Excerpted from "The Science Delusion: Asking the Big Questions in - TopicsExpress



          

Excerpted from "The Science Delusion: Asking the Big Questions in a a Culture of Easy Answers" While a scientist like Richard Dawkins might be forgiven for not having his philosophic/aesthetic house in order, no such tolerance should be allowed for his notorious comrade-in-arms Christopher Hitchens. In spite of the fact that Hitchens regularly invokes the authority of empiricism and reason—he condemns anything that “contradicts science or outrages reason,” and he concedes something that no poet would: that “proteins and acids … constitute our nature”—he was not a scientist but a literary critic, a journalist, and a public intellectual. So, you would think that the perspective of the arts, literature, and philosophy would find a prominent place in his thought. But that is not the case. He proposes to clear away religion in the name of science and reason. Literature’s function in this brave new world is to depose the Bible and provide an opportunity to study the “eternal ethical questions.” Hitchens’s “God Is Not Great” is an intellectually shameful book.
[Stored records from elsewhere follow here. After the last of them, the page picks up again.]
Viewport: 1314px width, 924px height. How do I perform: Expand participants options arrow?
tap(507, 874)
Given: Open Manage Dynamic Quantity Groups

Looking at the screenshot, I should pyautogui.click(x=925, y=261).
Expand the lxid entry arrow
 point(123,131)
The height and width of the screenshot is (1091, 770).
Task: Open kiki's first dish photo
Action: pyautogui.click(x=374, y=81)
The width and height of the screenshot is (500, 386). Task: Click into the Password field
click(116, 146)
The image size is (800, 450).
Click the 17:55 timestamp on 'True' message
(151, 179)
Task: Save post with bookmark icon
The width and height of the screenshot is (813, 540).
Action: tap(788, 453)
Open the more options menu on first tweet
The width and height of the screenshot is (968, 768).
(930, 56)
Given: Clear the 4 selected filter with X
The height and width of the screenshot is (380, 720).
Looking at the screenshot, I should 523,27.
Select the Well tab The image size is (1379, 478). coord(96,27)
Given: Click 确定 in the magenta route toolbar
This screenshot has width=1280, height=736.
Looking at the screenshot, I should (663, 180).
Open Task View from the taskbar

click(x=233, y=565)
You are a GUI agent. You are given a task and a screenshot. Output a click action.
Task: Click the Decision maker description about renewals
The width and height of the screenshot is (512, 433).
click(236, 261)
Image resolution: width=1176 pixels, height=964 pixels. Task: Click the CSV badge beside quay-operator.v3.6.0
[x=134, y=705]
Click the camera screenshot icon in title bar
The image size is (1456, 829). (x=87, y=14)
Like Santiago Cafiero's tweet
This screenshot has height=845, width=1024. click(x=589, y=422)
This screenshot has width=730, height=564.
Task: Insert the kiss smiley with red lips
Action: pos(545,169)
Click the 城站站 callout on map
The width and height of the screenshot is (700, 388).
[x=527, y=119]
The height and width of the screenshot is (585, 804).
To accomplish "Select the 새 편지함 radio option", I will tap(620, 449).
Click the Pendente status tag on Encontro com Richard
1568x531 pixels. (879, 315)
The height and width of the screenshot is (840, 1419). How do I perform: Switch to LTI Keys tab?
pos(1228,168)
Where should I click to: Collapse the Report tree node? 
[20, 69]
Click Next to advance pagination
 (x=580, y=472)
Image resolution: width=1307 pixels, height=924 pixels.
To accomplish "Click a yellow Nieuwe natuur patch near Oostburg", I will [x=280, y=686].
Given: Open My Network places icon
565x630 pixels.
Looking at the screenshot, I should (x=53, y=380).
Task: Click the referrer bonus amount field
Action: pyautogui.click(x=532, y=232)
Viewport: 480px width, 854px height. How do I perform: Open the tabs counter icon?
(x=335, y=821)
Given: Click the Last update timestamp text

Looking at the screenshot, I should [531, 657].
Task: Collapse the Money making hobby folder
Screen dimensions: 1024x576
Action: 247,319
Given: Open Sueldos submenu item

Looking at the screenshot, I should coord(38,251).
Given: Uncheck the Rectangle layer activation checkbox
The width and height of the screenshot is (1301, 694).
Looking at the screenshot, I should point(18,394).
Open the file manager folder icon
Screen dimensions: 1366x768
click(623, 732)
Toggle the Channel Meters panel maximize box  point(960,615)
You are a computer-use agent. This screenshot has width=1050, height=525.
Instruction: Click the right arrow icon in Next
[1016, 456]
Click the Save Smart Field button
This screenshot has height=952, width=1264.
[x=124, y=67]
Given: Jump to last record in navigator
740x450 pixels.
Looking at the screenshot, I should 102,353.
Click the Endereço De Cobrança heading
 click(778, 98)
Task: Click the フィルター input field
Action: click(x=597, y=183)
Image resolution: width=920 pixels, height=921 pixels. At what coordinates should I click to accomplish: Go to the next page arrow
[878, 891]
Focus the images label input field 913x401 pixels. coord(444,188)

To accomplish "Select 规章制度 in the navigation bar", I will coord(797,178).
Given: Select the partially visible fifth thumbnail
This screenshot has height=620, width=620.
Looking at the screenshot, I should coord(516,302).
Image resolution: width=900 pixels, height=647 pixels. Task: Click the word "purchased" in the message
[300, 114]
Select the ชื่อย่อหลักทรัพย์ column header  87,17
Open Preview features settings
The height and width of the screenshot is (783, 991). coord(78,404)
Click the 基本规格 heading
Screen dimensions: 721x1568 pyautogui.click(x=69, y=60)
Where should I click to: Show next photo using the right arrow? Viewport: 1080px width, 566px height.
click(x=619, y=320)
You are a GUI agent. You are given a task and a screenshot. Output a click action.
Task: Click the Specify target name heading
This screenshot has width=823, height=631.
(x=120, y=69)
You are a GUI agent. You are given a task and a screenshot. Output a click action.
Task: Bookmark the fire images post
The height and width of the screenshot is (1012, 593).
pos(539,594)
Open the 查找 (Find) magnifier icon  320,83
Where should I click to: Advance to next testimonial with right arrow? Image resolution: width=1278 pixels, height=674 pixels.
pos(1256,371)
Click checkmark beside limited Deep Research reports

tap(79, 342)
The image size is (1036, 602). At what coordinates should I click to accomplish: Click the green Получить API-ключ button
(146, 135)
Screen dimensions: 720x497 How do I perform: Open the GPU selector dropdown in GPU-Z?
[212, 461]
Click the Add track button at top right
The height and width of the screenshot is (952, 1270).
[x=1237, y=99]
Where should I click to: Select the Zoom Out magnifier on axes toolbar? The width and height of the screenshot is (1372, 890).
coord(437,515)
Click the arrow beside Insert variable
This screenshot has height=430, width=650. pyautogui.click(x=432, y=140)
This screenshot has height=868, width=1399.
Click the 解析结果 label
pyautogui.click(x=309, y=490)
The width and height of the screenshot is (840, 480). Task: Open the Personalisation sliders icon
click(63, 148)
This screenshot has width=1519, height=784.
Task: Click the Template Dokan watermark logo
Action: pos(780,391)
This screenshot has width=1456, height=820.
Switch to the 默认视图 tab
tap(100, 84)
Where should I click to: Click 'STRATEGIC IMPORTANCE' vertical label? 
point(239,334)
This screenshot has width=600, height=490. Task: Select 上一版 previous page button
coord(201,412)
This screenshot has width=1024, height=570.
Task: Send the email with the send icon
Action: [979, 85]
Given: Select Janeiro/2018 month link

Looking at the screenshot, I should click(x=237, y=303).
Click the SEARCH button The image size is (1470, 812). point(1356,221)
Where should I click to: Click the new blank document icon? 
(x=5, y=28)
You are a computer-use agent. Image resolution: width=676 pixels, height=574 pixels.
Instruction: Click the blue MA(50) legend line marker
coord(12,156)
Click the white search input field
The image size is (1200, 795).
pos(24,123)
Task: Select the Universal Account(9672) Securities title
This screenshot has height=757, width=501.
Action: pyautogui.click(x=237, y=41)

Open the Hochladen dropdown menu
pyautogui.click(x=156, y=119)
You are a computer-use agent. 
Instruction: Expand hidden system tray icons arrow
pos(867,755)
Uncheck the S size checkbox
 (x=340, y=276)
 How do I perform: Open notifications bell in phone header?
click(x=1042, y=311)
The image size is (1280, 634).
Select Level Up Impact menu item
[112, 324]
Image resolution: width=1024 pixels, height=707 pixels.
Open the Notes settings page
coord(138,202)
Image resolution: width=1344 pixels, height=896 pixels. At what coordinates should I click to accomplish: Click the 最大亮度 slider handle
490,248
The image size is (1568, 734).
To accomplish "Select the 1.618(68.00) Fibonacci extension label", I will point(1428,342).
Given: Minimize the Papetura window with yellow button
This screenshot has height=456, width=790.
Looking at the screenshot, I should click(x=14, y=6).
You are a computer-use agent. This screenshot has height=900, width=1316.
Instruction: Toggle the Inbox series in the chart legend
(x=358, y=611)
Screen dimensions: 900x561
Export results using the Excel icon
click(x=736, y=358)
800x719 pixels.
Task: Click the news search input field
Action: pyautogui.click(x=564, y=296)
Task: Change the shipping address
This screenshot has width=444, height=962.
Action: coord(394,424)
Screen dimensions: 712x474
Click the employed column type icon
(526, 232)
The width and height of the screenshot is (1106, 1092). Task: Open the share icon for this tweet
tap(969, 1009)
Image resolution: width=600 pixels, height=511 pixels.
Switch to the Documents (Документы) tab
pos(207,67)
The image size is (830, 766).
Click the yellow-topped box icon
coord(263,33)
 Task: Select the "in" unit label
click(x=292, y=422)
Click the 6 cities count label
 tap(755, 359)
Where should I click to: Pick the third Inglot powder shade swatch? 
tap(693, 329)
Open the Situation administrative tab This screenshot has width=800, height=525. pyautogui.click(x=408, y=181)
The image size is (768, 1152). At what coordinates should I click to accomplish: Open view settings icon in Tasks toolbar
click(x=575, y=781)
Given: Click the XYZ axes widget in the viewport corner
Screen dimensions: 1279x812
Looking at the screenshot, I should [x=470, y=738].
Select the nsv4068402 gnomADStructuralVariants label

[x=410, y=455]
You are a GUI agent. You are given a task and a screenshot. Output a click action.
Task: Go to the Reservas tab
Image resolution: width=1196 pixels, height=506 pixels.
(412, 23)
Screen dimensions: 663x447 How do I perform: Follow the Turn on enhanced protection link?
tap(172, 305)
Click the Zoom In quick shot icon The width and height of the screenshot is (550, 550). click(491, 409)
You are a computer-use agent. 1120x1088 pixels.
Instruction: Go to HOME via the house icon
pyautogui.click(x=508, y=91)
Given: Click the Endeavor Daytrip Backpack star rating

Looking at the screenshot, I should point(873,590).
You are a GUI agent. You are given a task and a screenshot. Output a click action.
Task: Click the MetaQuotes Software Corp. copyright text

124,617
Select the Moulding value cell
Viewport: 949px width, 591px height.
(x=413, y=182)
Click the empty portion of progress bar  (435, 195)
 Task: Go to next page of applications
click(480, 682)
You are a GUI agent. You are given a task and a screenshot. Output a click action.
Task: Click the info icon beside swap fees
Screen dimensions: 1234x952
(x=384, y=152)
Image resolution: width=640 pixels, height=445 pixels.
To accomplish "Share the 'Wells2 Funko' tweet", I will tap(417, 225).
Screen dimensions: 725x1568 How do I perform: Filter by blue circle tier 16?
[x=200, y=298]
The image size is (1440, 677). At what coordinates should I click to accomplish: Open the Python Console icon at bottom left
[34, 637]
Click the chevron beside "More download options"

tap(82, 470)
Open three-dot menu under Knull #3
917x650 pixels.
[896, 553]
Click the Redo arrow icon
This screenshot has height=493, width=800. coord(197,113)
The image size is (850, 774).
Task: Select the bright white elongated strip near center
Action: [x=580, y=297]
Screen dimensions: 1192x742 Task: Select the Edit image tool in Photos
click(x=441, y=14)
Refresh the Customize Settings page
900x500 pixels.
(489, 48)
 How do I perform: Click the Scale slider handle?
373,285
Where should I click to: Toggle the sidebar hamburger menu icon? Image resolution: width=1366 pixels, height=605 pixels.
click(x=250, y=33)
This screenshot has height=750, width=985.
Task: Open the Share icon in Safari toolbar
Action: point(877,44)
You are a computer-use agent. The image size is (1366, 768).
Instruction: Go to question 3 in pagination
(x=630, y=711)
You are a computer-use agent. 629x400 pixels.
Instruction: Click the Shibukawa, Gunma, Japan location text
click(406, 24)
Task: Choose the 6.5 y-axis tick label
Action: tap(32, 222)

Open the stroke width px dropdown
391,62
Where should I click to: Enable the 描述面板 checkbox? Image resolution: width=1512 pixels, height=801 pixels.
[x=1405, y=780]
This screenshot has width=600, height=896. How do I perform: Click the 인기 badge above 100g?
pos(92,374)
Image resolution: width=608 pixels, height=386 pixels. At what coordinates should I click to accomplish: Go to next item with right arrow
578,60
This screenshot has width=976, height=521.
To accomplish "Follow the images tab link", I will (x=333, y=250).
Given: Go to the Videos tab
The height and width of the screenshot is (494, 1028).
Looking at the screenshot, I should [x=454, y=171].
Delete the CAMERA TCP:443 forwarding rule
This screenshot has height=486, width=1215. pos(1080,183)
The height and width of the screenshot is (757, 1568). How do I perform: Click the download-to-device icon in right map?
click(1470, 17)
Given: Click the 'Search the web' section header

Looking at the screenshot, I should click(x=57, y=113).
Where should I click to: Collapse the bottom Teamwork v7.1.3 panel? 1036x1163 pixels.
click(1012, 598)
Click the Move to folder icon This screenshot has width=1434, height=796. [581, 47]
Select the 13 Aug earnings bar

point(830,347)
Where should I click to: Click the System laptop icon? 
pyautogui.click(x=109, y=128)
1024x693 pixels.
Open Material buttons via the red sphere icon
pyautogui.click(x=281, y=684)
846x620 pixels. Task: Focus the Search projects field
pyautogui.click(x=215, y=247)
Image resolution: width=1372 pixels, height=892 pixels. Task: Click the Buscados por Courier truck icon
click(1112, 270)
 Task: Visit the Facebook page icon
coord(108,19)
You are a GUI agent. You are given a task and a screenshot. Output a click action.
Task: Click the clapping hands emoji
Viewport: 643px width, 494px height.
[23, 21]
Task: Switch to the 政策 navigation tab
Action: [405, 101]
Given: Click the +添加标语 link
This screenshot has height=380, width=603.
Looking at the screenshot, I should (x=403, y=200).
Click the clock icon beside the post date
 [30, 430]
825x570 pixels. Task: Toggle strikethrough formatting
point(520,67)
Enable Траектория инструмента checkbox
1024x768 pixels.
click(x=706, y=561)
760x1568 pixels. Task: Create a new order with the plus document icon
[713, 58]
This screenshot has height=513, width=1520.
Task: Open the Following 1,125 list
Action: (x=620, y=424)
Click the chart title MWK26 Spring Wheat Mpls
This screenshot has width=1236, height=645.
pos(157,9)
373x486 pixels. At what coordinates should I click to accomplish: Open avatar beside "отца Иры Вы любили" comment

To be intellectually shameful is to be dishonest, to tell less than you know, or ought to know, and to shape what you present in a way that misrepresents the real state of affairs. In this sense, and in Hitchens’s own term, his book lacks “decency.” (You may think that I lack decency for attacking a man so recently deceased, but I do no more than what Hitchens himself did. Speaking of Jerry Falwell, Hitchens pointedly refuses a “compassionate word” for this “departed fraud.”) Like Hitchens, I am an atheist, if to be an atheist means not believing in a CEO God who sits outside his creation, proclaiming edicts, punishing hapless sinners, seeking vengeance on his enemies, and picking sides in times of war. This God and his hypocrite followers have been easy targets for enlightened wit since Rabelais, Molière, Voltaire, Thomas Paine, and our own Mark Twain. Of course, this God and his faithful are still very much a problem politically, and Hitchens never lets us forget that unhappy fact. Our own religious right is real, and international fundamentalism is dangerous and frightening, especially for the sad people who must live with it.